**SOURCE DOCUMENT**:
================

“Good evening, Great Lady, / Passing health, / Sit with us since you have come. / I have not come to linger, / But I have come for Maria / To cleanse her of the fapt. / Of the bound fapt, / Of the pierced fapt, / Of the fapt with redness, / Of the fapt with blackness, / Of the fapt with burning, / Of the fapt with itching, / Of the fapt that festers, / Of the fapt that bursts. / (…) May Maria remain clean / Enlightened / And healed of the fapt.” (Idem, 121)
The word “vărsat” is used as a general term in folk medicine and can also indicate smallpox, this being its predominant meaning with which it is recorded in Muntenia, Dobrogea, Moldova, Basarabia, Maramureș, Crișana and Transylvania, but it can indicate, besides scarlet fever, as we saw above, also measles, or chickenpox. (Idem, 118) The term “mărin” was used for similar afflictions; it appears somewhat more rarely in incantations, compared to “bubele” and “vărsatul”, and the linguist Cosmin Căprioară considers that the origin of the word would be the feast of Saint Marina, celebrated by the Orthodox Churches on July 17, because popular superstitions spread the idea that disrespecting this feast attracted such diseases. Mărin names either “the bube or inflammations, usually purulent, that appear on people and animals”, or stomach cramps, but also negative spirits. An example of a “mărin” incantation recorded in Valea Hranei involves anointing the sick person with lovage and the following incantations:
“Mărin is counted, / (…) / Mărin turn back. / Mărin is of nine, / Mărin is of eight, / Mărin is of seven, / Mărin is of six, / Mărin is of five, / Mărin is of four, / Mărin is of three, / Mărin is of two, / Mărin is of one, / Mărin is of none. / May Mărin perish, / Like dew from the sun”. (Idem, 121–122)

================

**REQUIRED ACTION A**: List every region the passage on folk healing incantations names as a place where "vărsat" is recorded with the meaning of smallpox.
**REQUIRED ACTION B**: Carry on the passage about folk healing incantations, starting right after its final citation.

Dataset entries
================

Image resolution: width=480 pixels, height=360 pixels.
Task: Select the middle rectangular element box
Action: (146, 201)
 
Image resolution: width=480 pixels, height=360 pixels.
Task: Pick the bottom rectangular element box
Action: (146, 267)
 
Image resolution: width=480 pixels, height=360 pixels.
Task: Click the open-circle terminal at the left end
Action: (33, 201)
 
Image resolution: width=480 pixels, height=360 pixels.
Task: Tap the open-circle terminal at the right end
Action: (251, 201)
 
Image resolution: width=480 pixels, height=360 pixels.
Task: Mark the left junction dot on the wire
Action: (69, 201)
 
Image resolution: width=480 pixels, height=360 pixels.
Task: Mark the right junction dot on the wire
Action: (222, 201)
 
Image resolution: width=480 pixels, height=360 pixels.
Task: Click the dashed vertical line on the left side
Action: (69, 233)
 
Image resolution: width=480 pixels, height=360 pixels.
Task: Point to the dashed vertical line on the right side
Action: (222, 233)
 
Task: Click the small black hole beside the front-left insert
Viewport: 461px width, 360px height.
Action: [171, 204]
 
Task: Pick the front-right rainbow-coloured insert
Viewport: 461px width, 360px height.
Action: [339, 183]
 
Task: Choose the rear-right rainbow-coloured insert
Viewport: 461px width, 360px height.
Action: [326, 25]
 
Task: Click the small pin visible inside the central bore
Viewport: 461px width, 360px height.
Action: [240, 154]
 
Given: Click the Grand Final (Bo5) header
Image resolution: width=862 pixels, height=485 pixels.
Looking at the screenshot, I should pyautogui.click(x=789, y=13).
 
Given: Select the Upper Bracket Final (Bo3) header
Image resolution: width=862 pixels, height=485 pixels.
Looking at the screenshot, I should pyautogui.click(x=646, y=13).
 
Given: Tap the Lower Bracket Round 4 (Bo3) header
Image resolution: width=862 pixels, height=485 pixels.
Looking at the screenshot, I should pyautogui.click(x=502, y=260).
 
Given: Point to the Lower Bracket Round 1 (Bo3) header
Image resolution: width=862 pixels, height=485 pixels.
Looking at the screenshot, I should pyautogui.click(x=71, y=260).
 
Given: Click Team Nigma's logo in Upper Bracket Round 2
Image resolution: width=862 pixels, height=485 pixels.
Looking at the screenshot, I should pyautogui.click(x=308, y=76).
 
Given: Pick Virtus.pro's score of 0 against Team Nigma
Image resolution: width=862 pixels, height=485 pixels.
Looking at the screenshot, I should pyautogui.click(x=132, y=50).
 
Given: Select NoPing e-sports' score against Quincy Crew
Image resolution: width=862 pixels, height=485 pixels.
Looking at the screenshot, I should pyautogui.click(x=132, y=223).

================

**TASK OUTPUT A**: Muntenia, Dobrogea, Moldova, Basarabia, Maramureș, Crișana, Transylvania

**TASK OUTPUT B**:
A comprehensive repertoire composed of incantations for healing animal diseases is recorded in all regions of the country, considering the main concerns of populations in past centuries for agricultural activities and animal husbandry. The most popular are incantations for cows, sheep and goats, usually long incantations, with a predominantly narrative content, uttered with the intention that the animals give milk. The incantations were put into practice simultaneously with the administration of plant-based lactogenic remedies, or bran, since the latter were also used to stimulate milk production in animals. (Tout, 2018, 195–196) Below, we reproduce fragments of such an incantation:
“So-and-so cow went / To the lush mountain / To the vigorous mountain, / For pasture, for her food. / She met the bonbon and bonboane, / The male enchanters, the female enchantresses / And they took her milk, / And they took her yield, / And the cream […] / Do not bewail yourself, / Do not lament yourself, / For those have no business with you, / For I have business with you, / For I will command / The bonboni and the bonboane / To bring your milk, / Your lush milk, / Your beautiful milk, / Your milk to come, / To come, not to remain / If it is bound in the pen with oxen, / Or if your milk is bound / In the pen with the cows, / Or in the pen with the sheep, / Or in the pen with the goats, / May they bring it to you / If it is bound, I will unbound it, / Your milk to come, / Not to remain.” (Pavelescu, 1998, 165)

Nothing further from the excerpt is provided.